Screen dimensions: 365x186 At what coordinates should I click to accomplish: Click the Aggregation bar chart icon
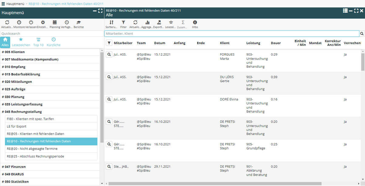147,23
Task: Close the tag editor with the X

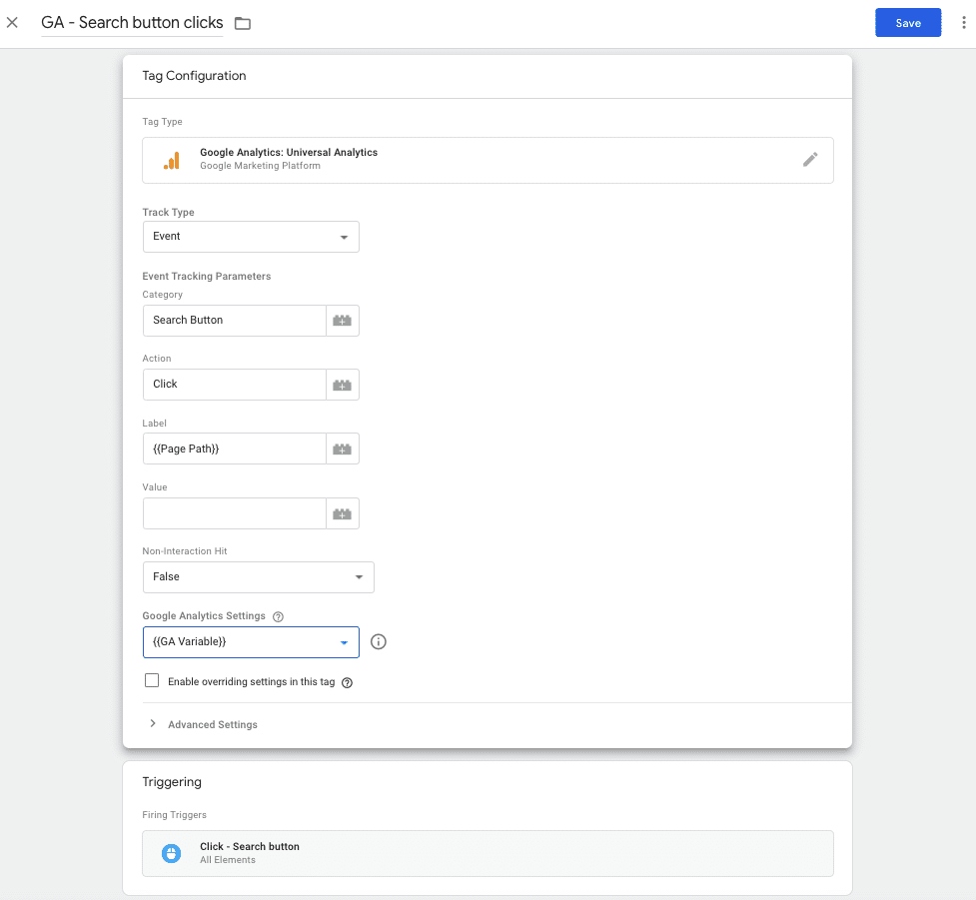Action: point(12,22)
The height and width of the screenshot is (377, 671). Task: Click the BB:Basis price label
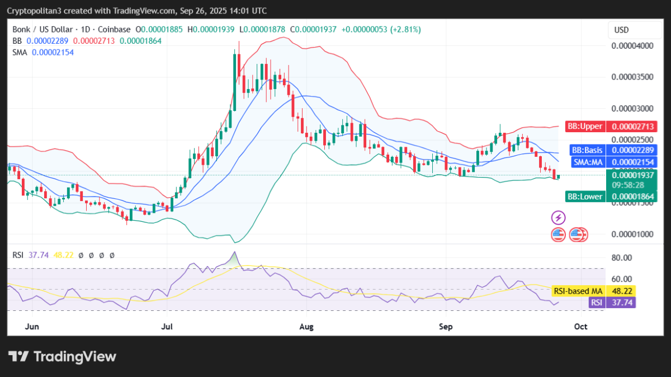click(x=587, y=150)
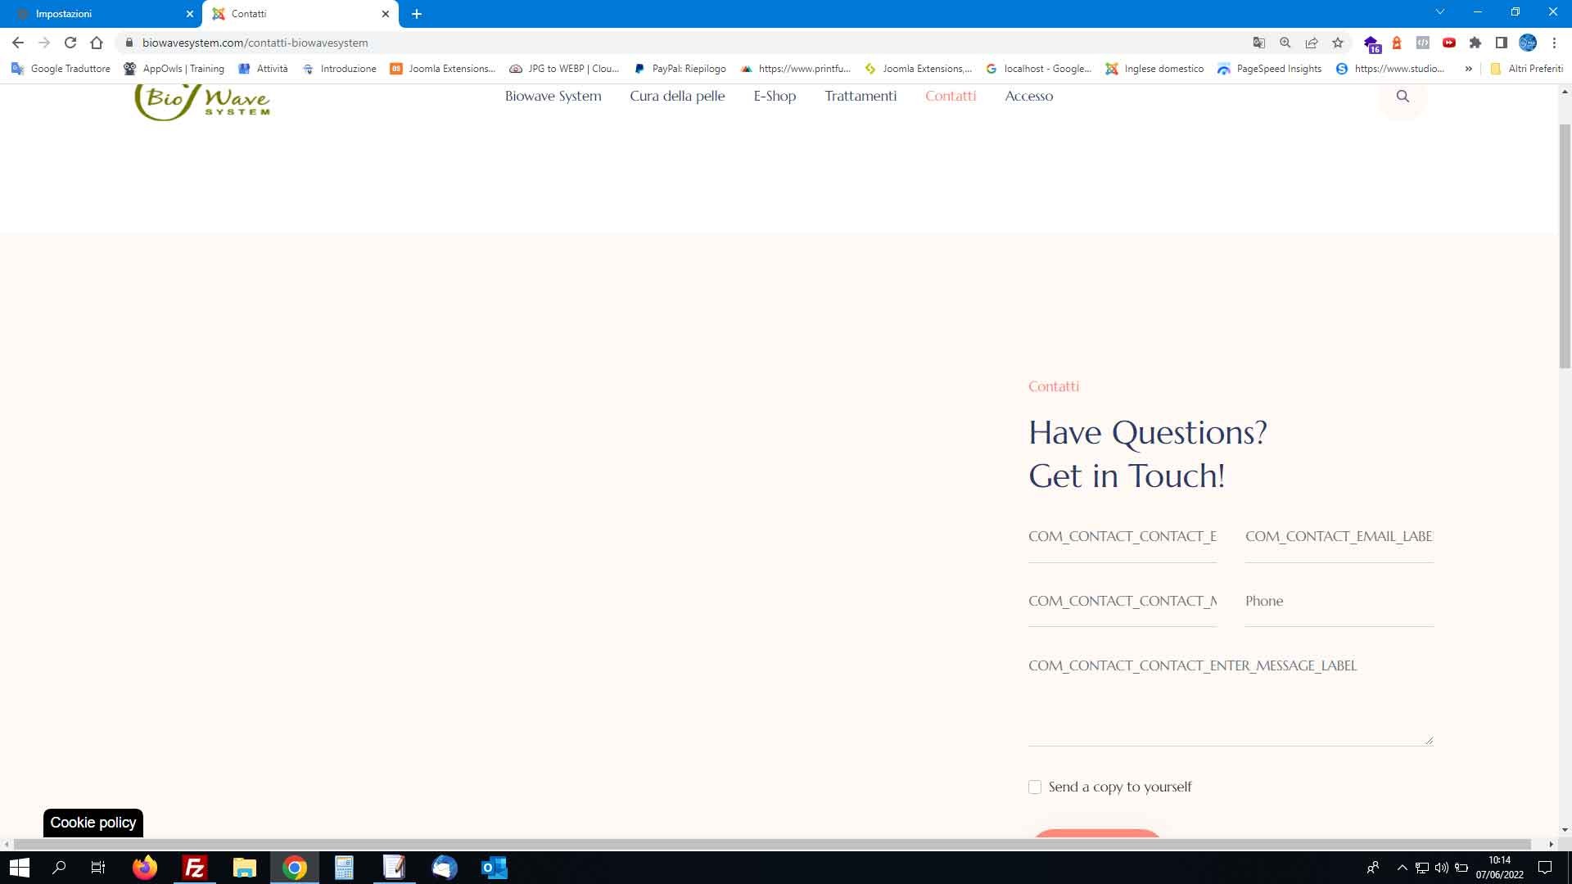Click the share page icon in the address bar

click(1312, 43)
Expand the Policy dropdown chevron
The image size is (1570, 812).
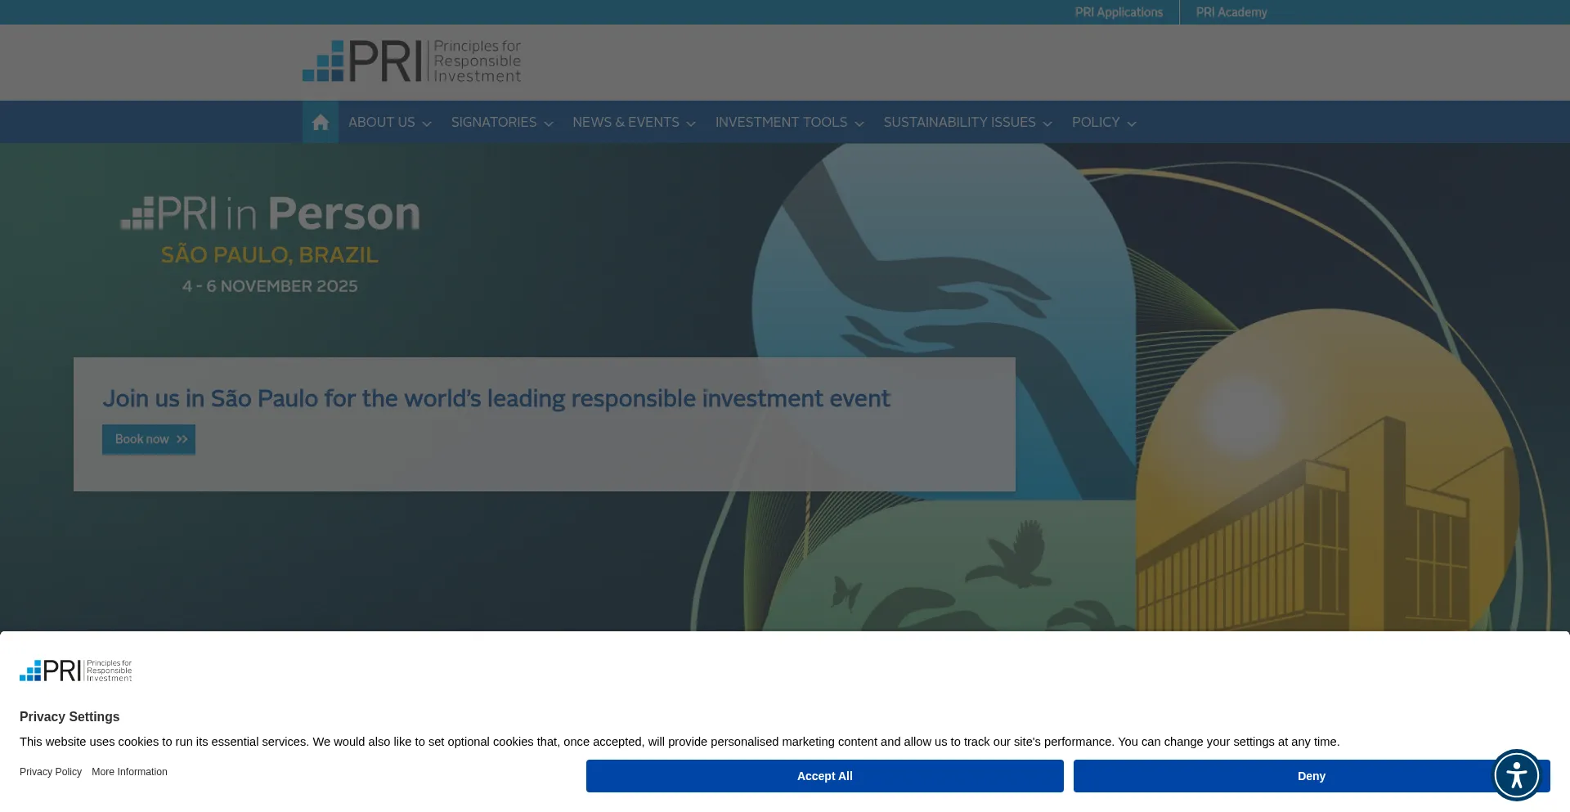1132,123
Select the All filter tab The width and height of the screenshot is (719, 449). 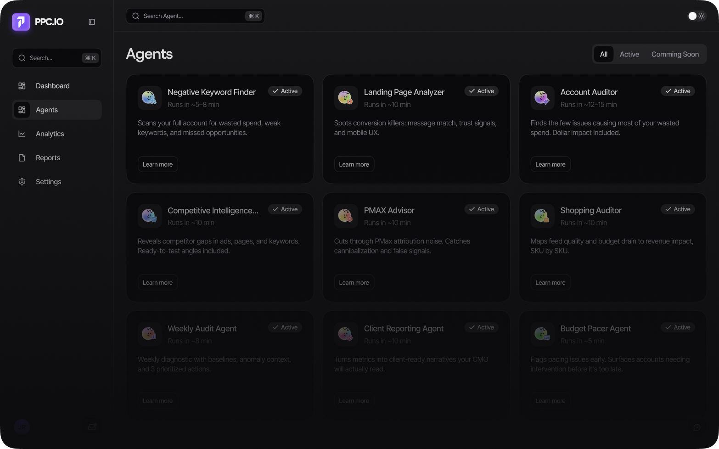pyautogui.click(x=603, y=54)
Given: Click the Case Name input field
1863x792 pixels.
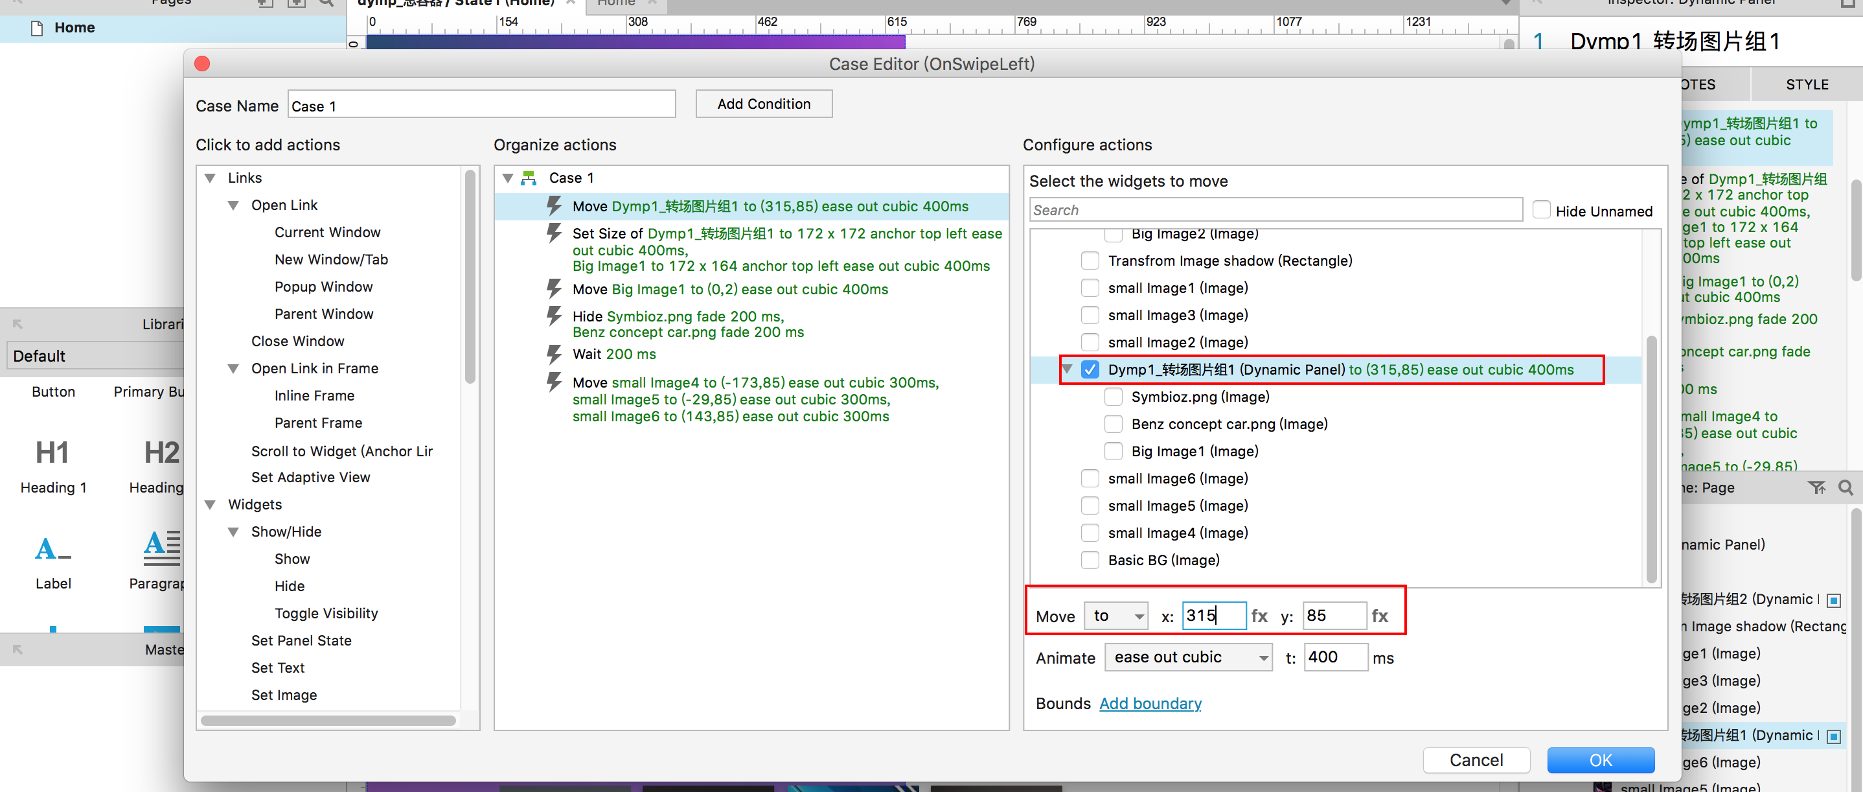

********

### Directive
Extract the lines of the listing verbatim, starting at the line containing "Given: Click the Case Name input field" and ending at the end of the listing. Omit the pictures from your output.

### Reply
Given: Click the Case Name input field
1863x792 pixels.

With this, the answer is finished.